(Stored data entries)
※ ※ ※

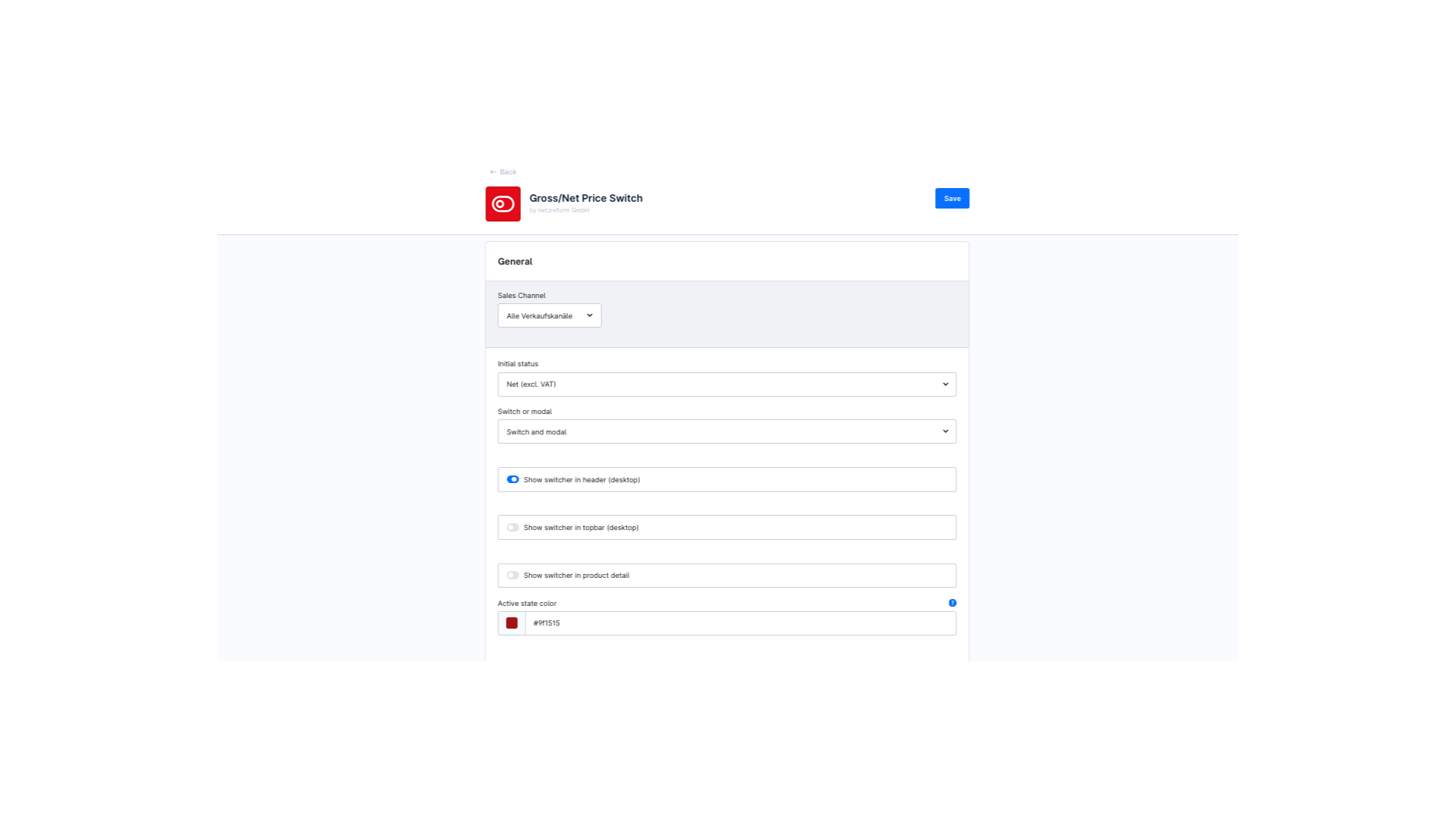Image resolution: width=1456 pixels, height=819 pixels.
Task: Open the Alle Verkaufskanäle sales channel dropdown
Action: pos(549,315)
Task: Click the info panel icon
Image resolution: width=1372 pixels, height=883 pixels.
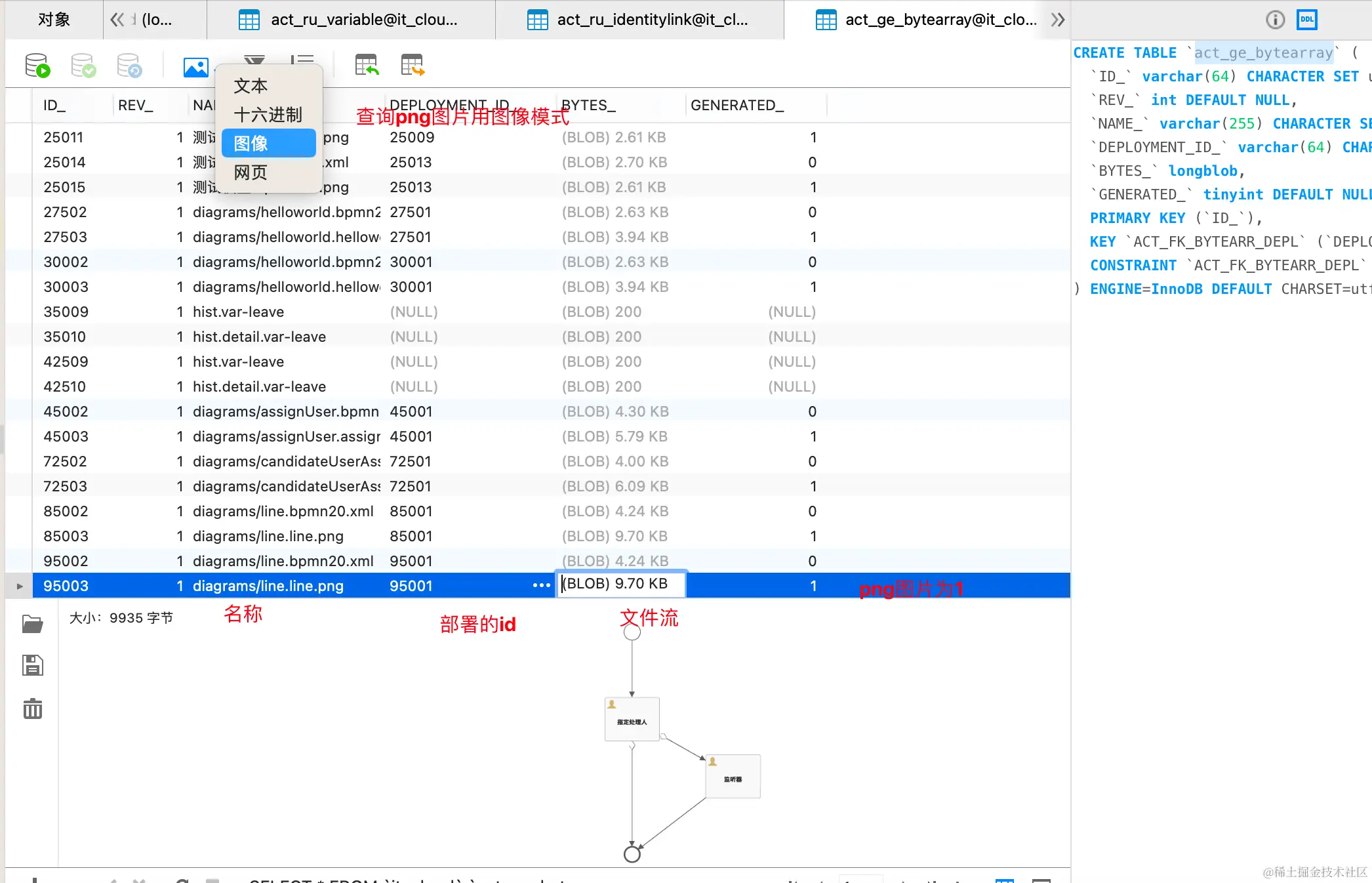Action: click(x=1275, y=20)
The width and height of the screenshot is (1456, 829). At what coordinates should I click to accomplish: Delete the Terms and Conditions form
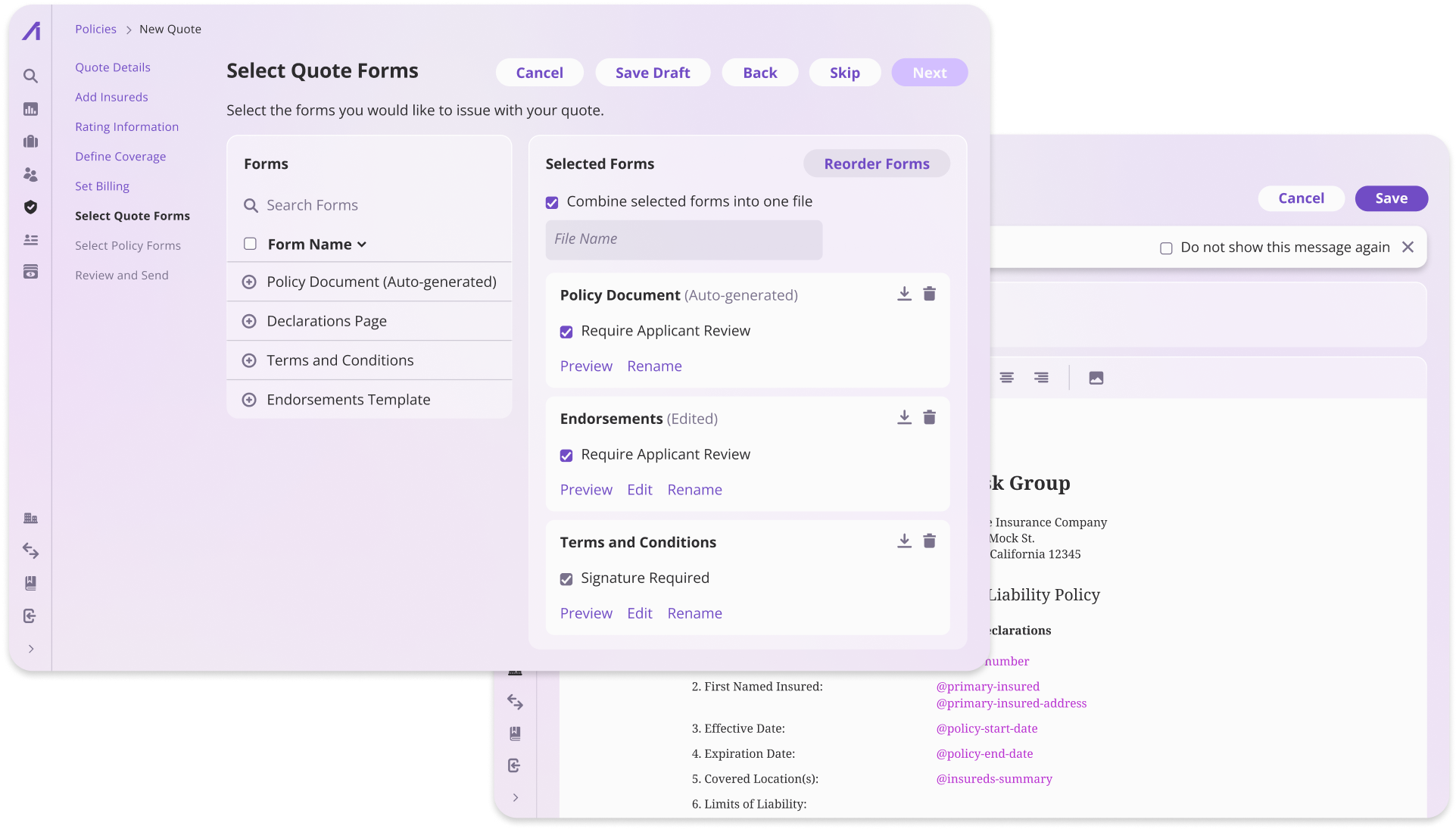point(929,541)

※ ※ ※

Required work.
Only the lines from the one with "The width and" through the last line of the records above are wanted, copied exactly and with pictures omitted.

Finished exercise.
The width and height of the screenshot is (1456, 829). At what coordinates should I click to accomplish: Delete the Terms and Conditions form
point(929,541)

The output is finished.